I get the feeling that this is a film that’s a bit in love with itself, though I do tend to get that feeling whenever a running time greatly exceeds two hours. Thankfully, the extra investment of time is largely borne out by what’s on screen, with a few caveats that made me feel if anything that maybe a bit of extra time was needed. Maybe it should have been a mini-series. But I’m getting ahead of myself.

The Place Beyond the Pines is a film of three distinct acts, the first two separated by a fairly short period of a year or two, the third taking place 15 years later. The central characters are Luke (played by Ryan Gosling) and Avery (played by Bradley Cooper), as well as their respective sons. Riding as a motorcycle stuntman in a travelling carnival show, Luke learns early on that he has a son with Romina (played by Eva Mendes), but when he tries to do what he thinks is the decent thing she resists his advances (she has already moved on), and he gets sucked into criminality. Avery enters the story later as a cop who gets mixed up in their relationship, and 15 years later their sons have to deal with the fallout. That’s really as much as I can say without giving away too much of the plot, but it’s essentially a ‘sins of the fathers’ scenario with added layers of class angst and existential yearning.

The film is primarily set in and around Schenectady in upstate New York. I’ve linked to the Wikipedia article because its first paragraph reveals the more prosaic origin of the film’s title, though it’s not mentioned or even alluded to in the film itself. No doubt this is because ‘the place beyond the pines’ instead is intended to encapsulate a vaguely-felt desire of the central characters to escape their fates, where actions in their respective pasts continue to exert a hold over their present reality. If there’s something of a hint of ancient tragedy to the undertaking, this becomes clearest in the film’s third act, where the screenwriters pull the strings (rather too forcefully) to arrange a series of character confrontations leading to the denouement. Then again, there are points throughout the film where the events are over-determined in order to telegraph a thematic point, with entire characters seemingly crowbarred into the narrative in order to move it along (I wasn’t convinced by Ray Liotta’s cop, and even Avery’s son felt like a cipher).
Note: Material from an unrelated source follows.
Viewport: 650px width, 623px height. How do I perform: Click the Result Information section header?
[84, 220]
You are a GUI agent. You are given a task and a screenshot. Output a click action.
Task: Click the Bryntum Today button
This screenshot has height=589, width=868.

Where the film is strongest is in the way it showcases class-based antagonisms. Each of the acts uses class signifiers as a significant form of divisiveness between the protagonists. Romina and her partner Kofi are certainly poor, but they are lawful, respectable, hard-working people who attain a certain economic stability by the third act, whereas Luke represents an embattled underclass (a sort of modern lumpenproletariat) with very limited options for generating the kind of income required to raise a child comfortably, hence his desperate turn to lawlessness. Avery meanwhile is a highly-educated professional doing work his father (who is a judge) clearly considers beneath their class, which puts him into direct conflict with his blue-collar colleagues on the police force. Once again, these divisions formed over the first two acts, are brought to a head in the third, and while the class distinctions are initially more fluid in the school environment, events propel each of the two sons towards a more fully-formed class consciousness (if that’s not overstating things a little).
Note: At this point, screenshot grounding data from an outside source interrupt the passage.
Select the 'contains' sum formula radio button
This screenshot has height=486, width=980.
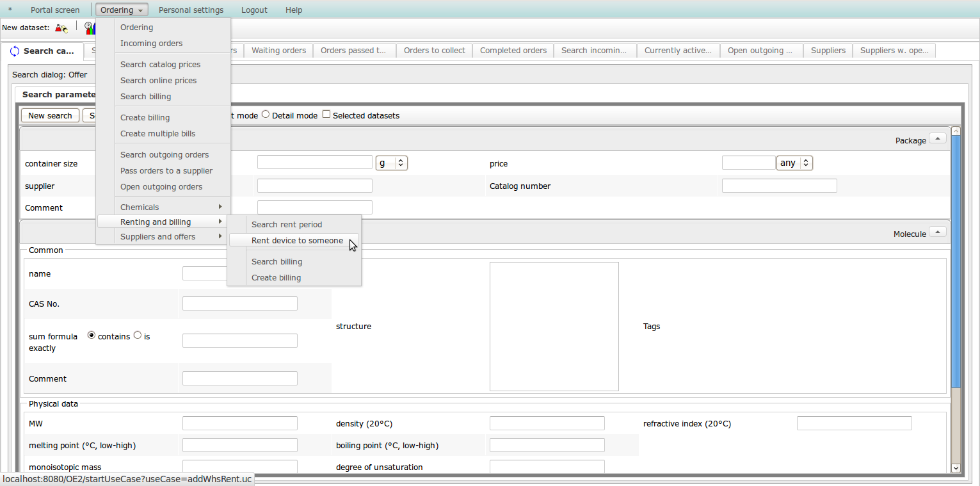coord(92,336)
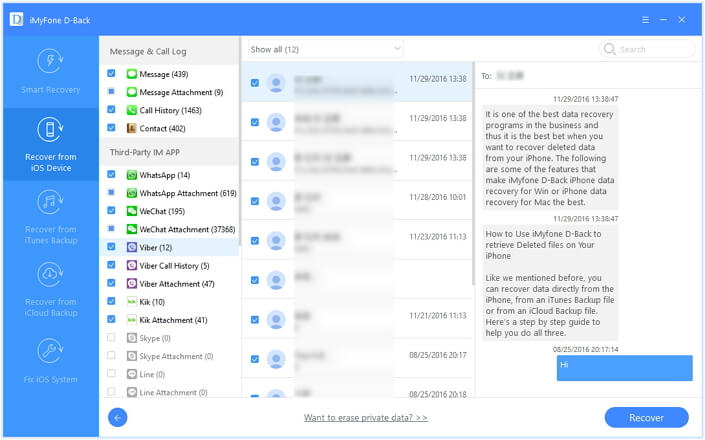Image resolution: width=705 pixels, height=440 pixels.
Task: Click the WhatsApp app icon in list
Action: pos(132,175)
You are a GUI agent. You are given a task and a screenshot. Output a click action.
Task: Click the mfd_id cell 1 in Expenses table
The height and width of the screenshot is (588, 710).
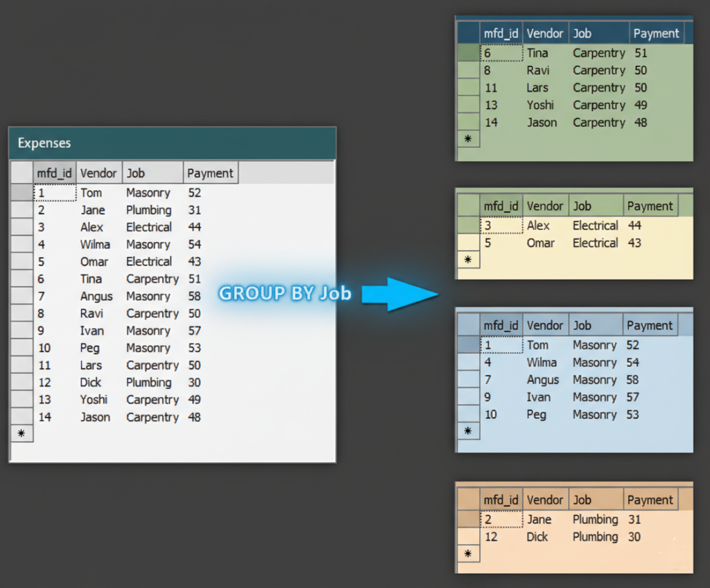pyautogui.click(x=54, y=193)
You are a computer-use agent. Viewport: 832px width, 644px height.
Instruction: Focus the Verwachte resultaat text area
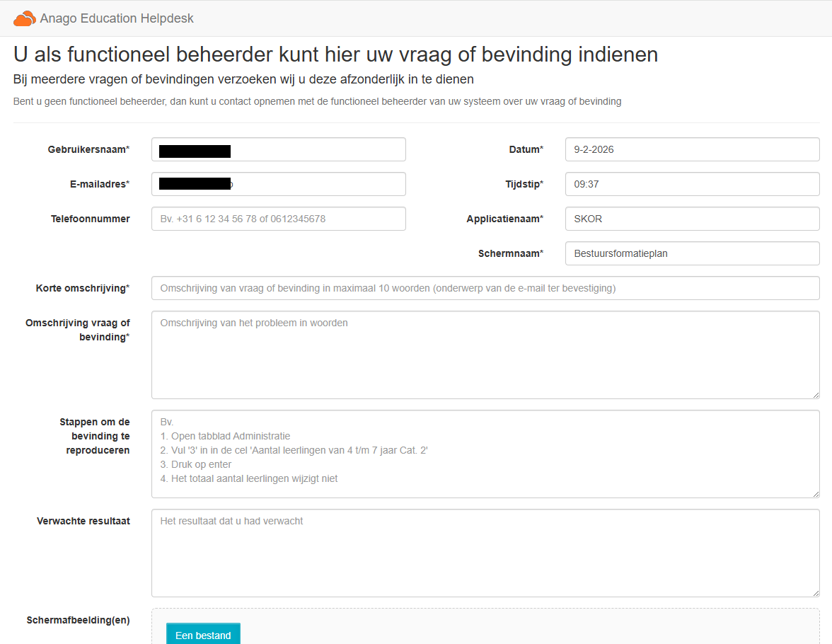(x=485, y=553)
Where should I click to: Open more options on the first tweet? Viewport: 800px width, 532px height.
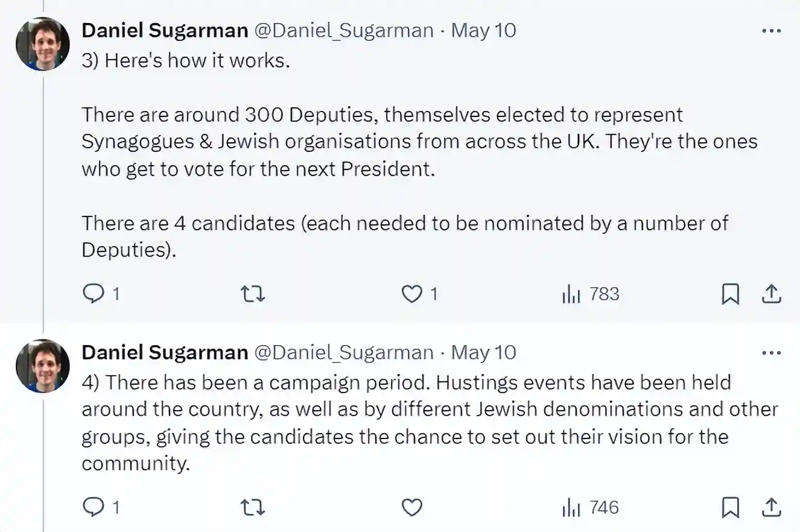tap(771, 30)
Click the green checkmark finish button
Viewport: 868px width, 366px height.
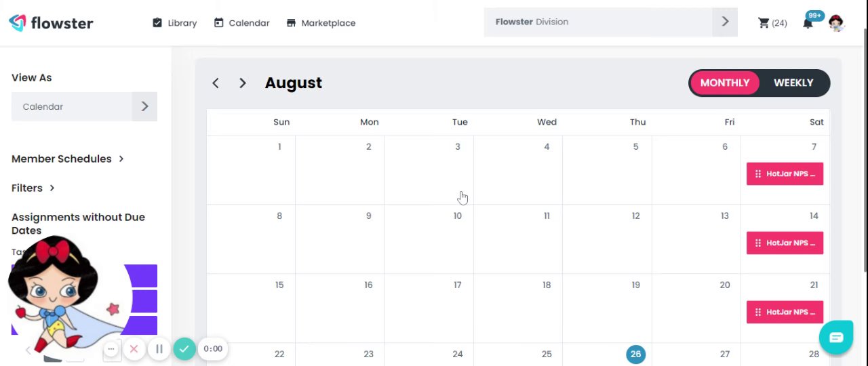coord(184,349)
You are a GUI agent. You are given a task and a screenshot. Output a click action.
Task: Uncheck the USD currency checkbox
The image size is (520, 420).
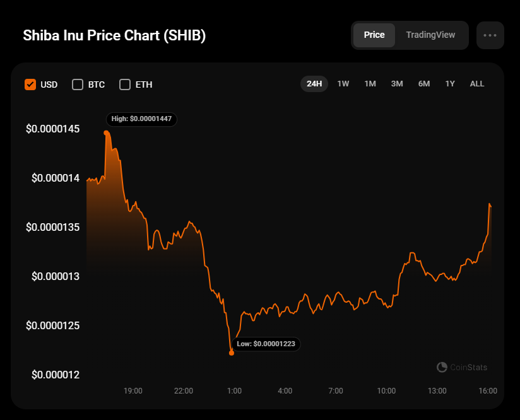30,85
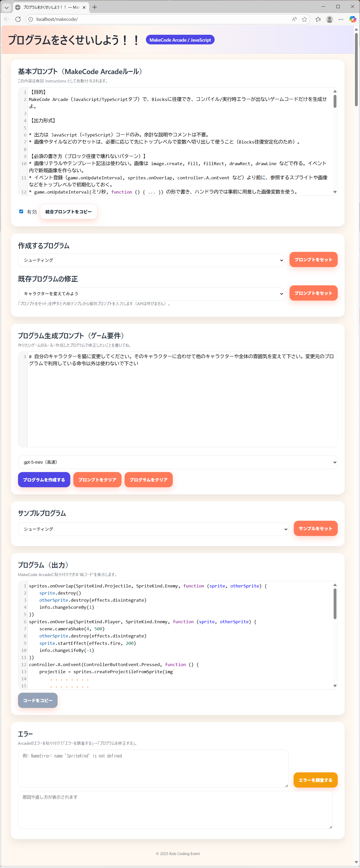
Task: Add page to favorites star icon
Action: click(304, 19)
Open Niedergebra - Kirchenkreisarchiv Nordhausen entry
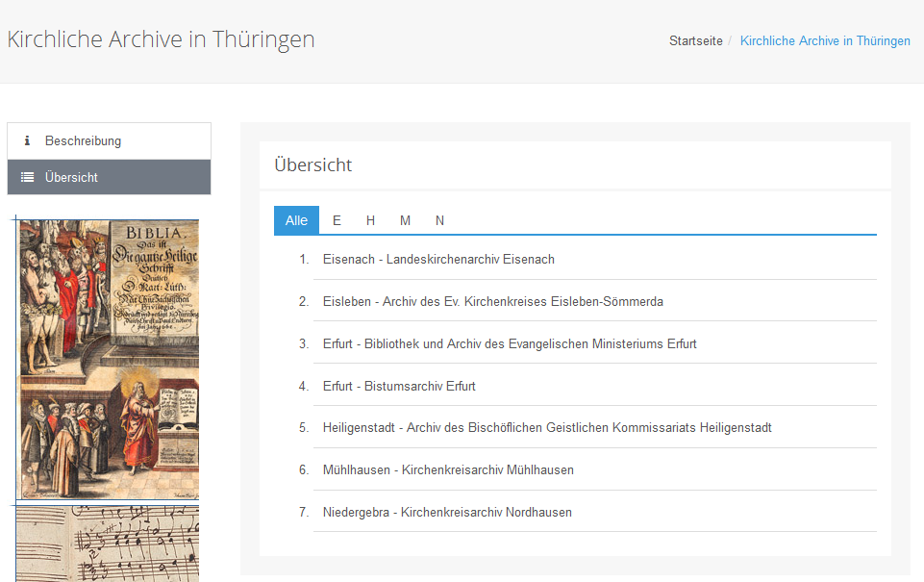 [447, 513]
Ultimately this is a good film which had the potential to be far more. If the first two acts are anchored by strong central performances from charismatic screen actors, they add up to very little without the third act, which is let down by overburdened dramatic manipulation. However, there’s a lot of potential here, and a lot to give hope that the director’s future films will build on this.


CREDITS
Director Derek Cianfrance; Writers Cianfrance, Ben Coccio and Darius Marder; Cinematographer Sean Bobbitt; Starring Ryan Gosling, Bradley Cooper, Eva Mendes, Ben Mendelsohn; Length 140 minutes.
Seen at Cineworld Haymarket, London, Thursday 25 April 2013.